The main orientation of the plants can affect the backscatter. For many grain crops, the stems and its leaves are mostly oriented in a vertical direction, though this might depend on the growth stage If the incident radiation has a plane of polarization that is parallel instead of cross to the main orientation of the plants, the backscatter is lower. Hence using horizontally as well as vertically oriented polarizations can allow discriminating between crops according to their canopy structure or their habitus.

Another factor that affects the radar backscatter of crop canopies as well as of soils is the incidence angle. This is the angle with which the radiation coming from the satellite hits the earth.

Which crop properties can be sensed by means of radar waves when the present possibilities of varying frequencies or wavelengths, of different polarizations as well as incidence angles are exploited? Details to this question have been dealt with by Brisco and Brown 1998; Gherboudj et al. 2011; Jiao et al. 2010; Mattia et al. 2003; McNairn et al. 2009; Shimoni et al. 2009; Steingiesser and Kühbauch 1998. Summing up, the situation is:

  • Chlorophyll content cannot be recorded.

  • Indication of the crop water content is unstable. The results for water sensing via infrared radiation are better (Sect. 6.5).

  • Recording of the height and the biomass of vegetation is possible. Non-polarized radiation might just provide rough estimates, whereas fully exploiting the potentials of polarization allows precise indications (Fig. 6.20).

    Fig. 6.20
    figure 000620

    Estimating the biomass of winter barley via a quotient of like-polarized radar waves and remote sensing from satellite (From Kühbauch and Hawlitschka 2003, altered)

  • Leaf-area-index can be indicated if the wavelength fits to the crop. With maize, the l-band (23 cm wavelength) provided good results whereas the X-band (3.1 cm wavelength) completely failed (Jiao et al. 2010).
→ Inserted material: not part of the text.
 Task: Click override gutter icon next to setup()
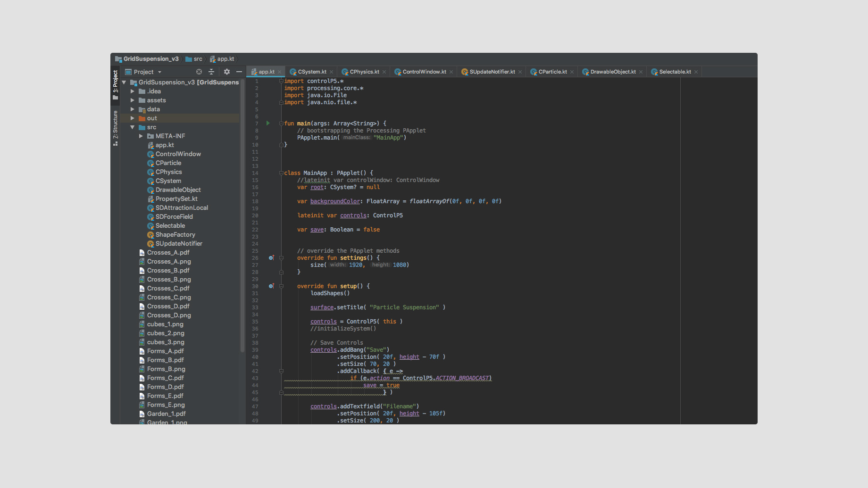click(x=271, y=286)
  • Crop classification for wide area monitoring and mapping is possible. This is the main present application. Supplementing the indications based on radar by estimations that rely on visible and infrared radiation is not necessary.
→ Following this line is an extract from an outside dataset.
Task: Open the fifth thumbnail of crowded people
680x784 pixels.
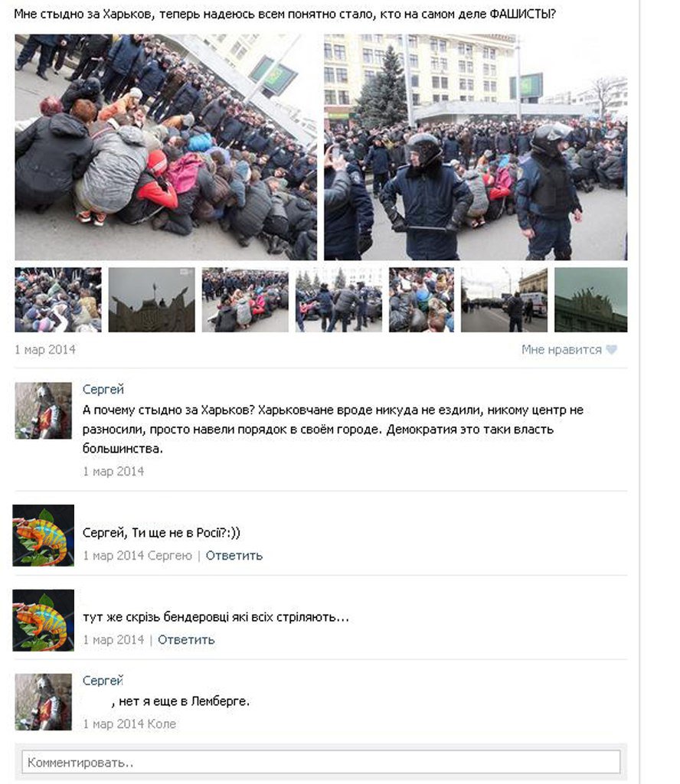Action: 421,299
Modern radar satellites can provide the spatial resolution that is needed for site-specific farming. The resolutions that can be obtained go down to a few m. And regarding the temporal resolution, the prospects too are good because the number of satellites is increasing. This means that temporal limitations for receiving information about crop properties via remote microwave sensing probably will not exist any more in the future. The information can be supplied day and night irrespective of clouds and haze. Only heavy precipitation might prevent the use. Because of the almost unlimited temporal possibilities, proximal sensing of crop properties via radar does not seem attractive. At least not as long as proximal sensing needs the attention of a driver and therefore is difficult to repeat any time.
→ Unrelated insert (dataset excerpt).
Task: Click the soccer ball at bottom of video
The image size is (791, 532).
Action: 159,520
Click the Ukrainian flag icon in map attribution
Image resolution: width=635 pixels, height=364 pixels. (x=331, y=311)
Up to now, the most frequent agricultural application of remote sensing via radar waves is crop classification (Fig. 6.21). It provides a fast record about the areas of crops that are growing within wide regions. This information is used by governmental departments, farm agencies and agribusiness institutions for planning purposes.

Fig. 6.21
figure 000621

Georeferenced and mapped crops (top left) that were classified via polarized radar from satellite within a wide area (From Pottier and Ferro-Famil 2004, altered)

Monitoring and mapping the condition of cropse.g. by recording the site-specific biomass or leaf-area-index several times during the season – could be a domain of application within single farms as well. It might be questioned whether it suffices to record the biomass or the leaf-area-index or whether in addition the chlorophyll within the leaves should be detected, as it is possible when using visible and infrared radiation. The answer to this question might – on the one hand – depend on crop type. Because precise yield estimates during the growing period for grain crops might require more information than those for forage crops. On the other hand, the operational possibilities must be considered. Because in maritime areas, long time spans can occur during which clouds prevent any remote sensing from satellites for visible and infrared radiation.